Jumana Abu Arab menambahkan, untuk menangani kondisi ini sebelumnya Kementerian Kesehatan memberikan suplemen gizi secara rutin ke Klinik tersebut. Namun, stok yang tersedia mulai menipis karena kebutuhan terus meningkat dan pasokan di pasaran semakin terbatas.
Kelaparan dan Malnutrisi juga Terjadi di Gaza Utara
Kondisi kelaparan juga sangat terasa di wilayah utara Jalur Gaza. Dr. Basel Al-Basyouni, Dokter Spesialis Ortopedi di Rumah Sakit Indonesia, menyebut bahwa wilayah ini kini menderita kelaparan luar biasa di tengah genosida yang dilakukan oleh pasukan pendudukan Israel.
Selain serangan udara yang menyasar lembaga masyarakat, tempat tinggal warga sipil, dan gudang penyimpanan makanan, blokade yang terus berlanjut menyebabkan lonjakan harga bahan pangan yang drastis. Dampak sangat negatifnya bisa dirasakan oleh penduduk Gaza, khususnya para pencari nafkah.

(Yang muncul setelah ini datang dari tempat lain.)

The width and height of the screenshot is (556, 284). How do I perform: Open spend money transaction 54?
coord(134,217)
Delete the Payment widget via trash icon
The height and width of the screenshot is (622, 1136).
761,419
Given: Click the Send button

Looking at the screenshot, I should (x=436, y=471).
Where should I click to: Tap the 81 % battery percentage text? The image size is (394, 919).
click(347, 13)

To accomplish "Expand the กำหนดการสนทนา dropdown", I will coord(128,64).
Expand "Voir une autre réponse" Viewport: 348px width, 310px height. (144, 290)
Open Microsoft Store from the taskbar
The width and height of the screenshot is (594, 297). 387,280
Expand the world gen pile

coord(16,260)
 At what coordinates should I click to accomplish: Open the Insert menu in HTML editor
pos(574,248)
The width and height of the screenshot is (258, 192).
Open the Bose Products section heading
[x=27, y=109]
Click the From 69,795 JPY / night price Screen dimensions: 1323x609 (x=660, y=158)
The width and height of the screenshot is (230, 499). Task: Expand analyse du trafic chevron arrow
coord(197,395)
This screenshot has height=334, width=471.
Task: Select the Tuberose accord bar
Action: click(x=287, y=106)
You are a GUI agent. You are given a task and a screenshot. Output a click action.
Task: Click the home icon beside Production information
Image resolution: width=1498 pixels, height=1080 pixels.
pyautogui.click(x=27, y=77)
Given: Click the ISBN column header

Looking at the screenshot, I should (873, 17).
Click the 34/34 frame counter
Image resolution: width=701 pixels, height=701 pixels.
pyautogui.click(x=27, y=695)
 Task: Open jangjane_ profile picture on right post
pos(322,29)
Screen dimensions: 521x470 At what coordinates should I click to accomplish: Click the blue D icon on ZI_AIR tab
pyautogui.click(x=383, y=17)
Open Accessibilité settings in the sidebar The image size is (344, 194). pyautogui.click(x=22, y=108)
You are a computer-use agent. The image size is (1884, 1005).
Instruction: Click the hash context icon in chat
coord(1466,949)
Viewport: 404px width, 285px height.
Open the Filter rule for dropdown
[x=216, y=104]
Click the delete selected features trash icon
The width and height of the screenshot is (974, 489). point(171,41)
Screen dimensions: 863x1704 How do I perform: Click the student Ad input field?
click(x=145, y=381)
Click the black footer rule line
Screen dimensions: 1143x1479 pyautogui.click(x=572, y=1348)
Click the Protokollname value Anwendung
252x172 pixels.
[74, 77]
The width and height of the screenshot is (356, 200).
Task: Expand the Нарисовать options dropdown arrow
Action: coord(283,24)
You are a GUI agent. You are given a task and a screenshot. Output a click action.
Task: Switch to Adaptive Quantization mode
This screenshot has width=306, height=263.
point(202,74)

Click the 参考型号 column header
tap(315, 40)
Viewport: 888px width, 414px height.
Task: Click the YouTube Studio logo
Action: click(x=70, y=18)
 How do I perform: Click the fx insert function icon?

“Sebagai pencari nafkah bagi keluarga, saya menghadapi kesulitan ekstrem dalam memenuhi kebutuhan makanan pokok anak-anak saya, karena kurangnya sumber pendapatan. Bahkan kalaupun saya mampu membeli kebutuhan mereka, saya merasa kesulitan berinteraksi dengan anak-anak saya, terutama anak-anak saya yang masih kecil, karena saya merasa tidak dapat menyediakan makanan yang cukup layak bagi mereka,” katanya.
Keluarganya kini hanya mampu makan sekali sehari. Dr. Basel bahkan harus membagi sepotong roti kepada seluruh anggota keluarganya.